Depois, há os que deitam fogo por vingança, por zangas conjugais, em processos de divórcio, ou de litígios causados por heranças. Há quem tenha o fascínio do fogo. Há quem some diferentes características destas. “Por vezes conjugam-se diversos factores.”

Muitos dos que este ano foram detidos não se limitaram a atear um incêndio.
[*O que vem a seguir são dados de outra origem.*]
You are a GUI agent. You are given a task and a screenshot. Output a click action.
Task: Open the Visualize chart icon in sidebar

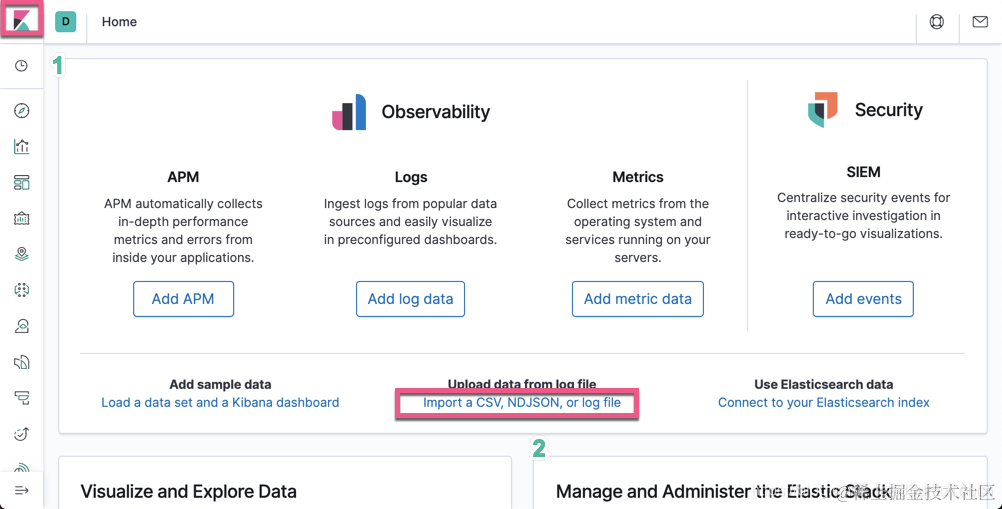point(21,147)
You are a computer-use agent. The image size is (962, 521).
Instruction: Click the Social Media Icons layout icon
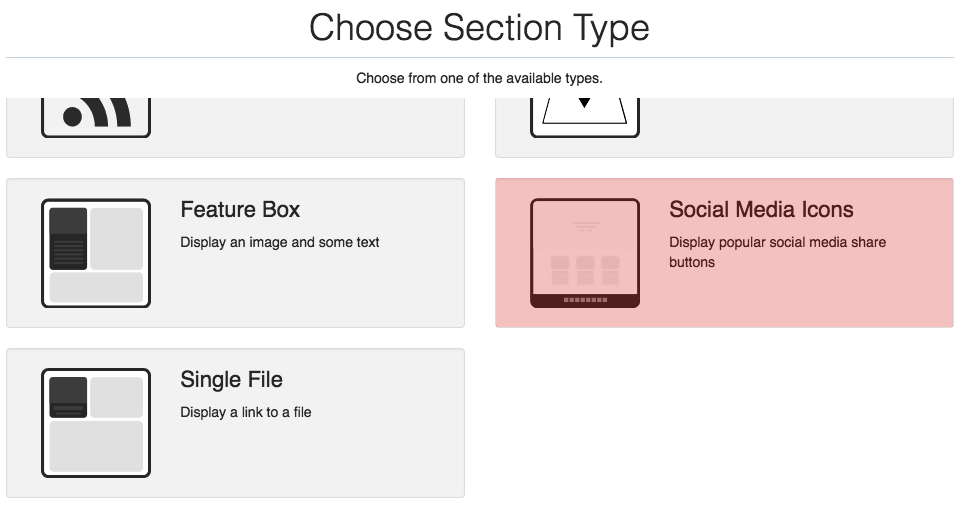[x=585, y=253]
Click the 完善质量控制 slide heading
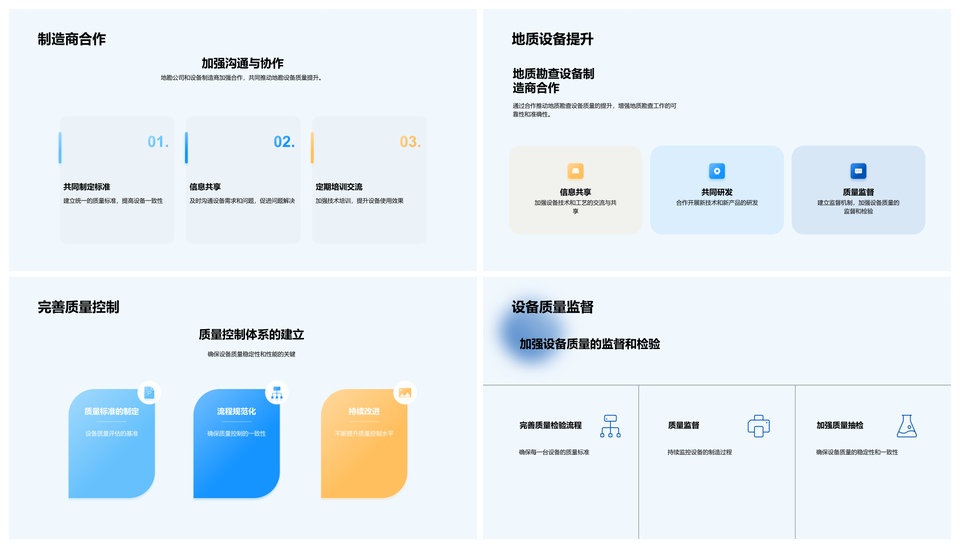960x548 pixels. (x=79, y=307)
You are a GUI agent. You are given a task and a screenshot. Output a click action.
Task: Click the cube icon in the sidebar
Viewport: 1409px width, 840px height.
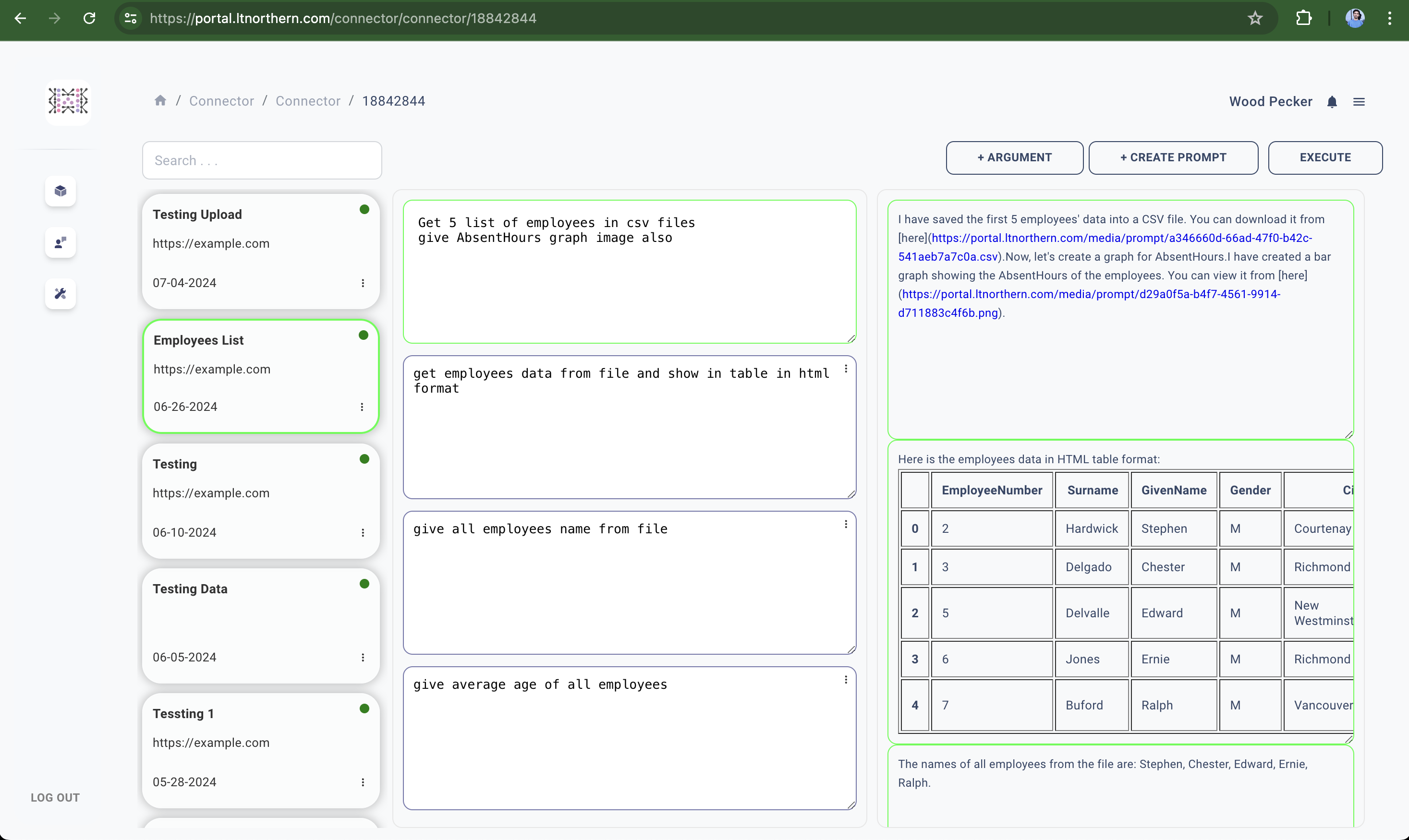[x=61, y=192]
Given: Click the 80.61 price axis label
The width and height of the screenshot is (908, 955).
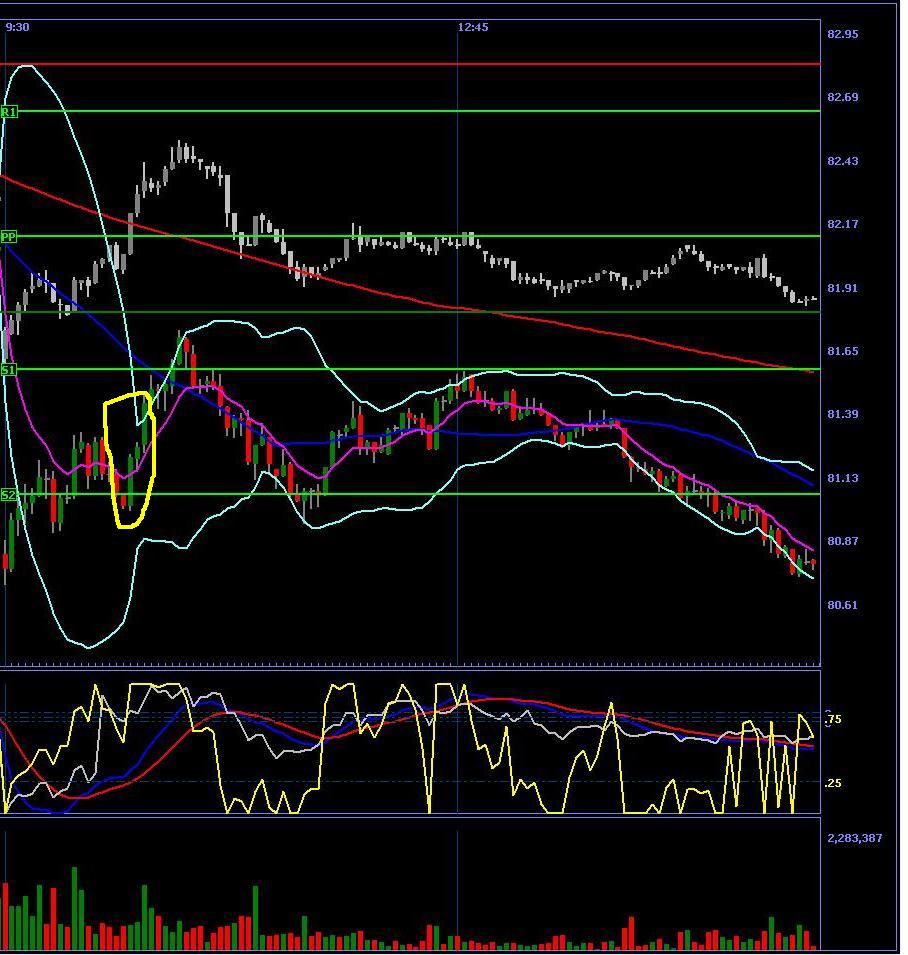Looking at the screenshot, I should (843, 605).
Um homem de 37 anos (que nesta quinta-feira acabou por ficar preso preventivamente) é suspeito de ter desencadeado a 4 de Agosto 12 focos, numa área de mato que termina nas falésias situadas entre as praias de Benagil e Marinha, no concelho de Lagoa.

Ainda na quarta-feira: outro homem sem ocupação laboral, ex-bombeiro, 45 anos, e já com uma condenação de prisão efectiva no cadastro, pelo mesmo crime, foi detido. Suspeita-se que ateou 26 incêndios só este ano, no concelho de Oliveira de Azeméis. Dois deles assumiram “grandes proporções”, de acordo com a PJ.

Inquéritos arquivados

No ano passado, de acordo com a Procuradoria Geral da República, foram abertos 11.311 inquéritos, “para investigação da eventual prática de crime de incêndio florestal, cometido na forma dolosa ou negligente”.

Perto de 94% (10.599 ) foram arquivados. Outros 140 resultaram numa acusação. Foi aplicado o instituto da suspensão provisória do processo em 685 (o Ministério Público, pode, em certas circunstâncias determinar, com a concordância do juiz de instrução, a suspensão do processo impondo ao arguido obrigações, como frequentar um determinado tipo de programa de reabilitação, e regras de conduta).

O maior número de inquéritos iniciados registou-se nas comarcas de Vila Real (1225), Porto Este (1055), Braga (1040), Santarém (964) e Porto (718). O maior número de acusações deduzidas teve lugar nas comarcas de Braga (19), Viseu (18), Vila Real (17) e Santarém (13).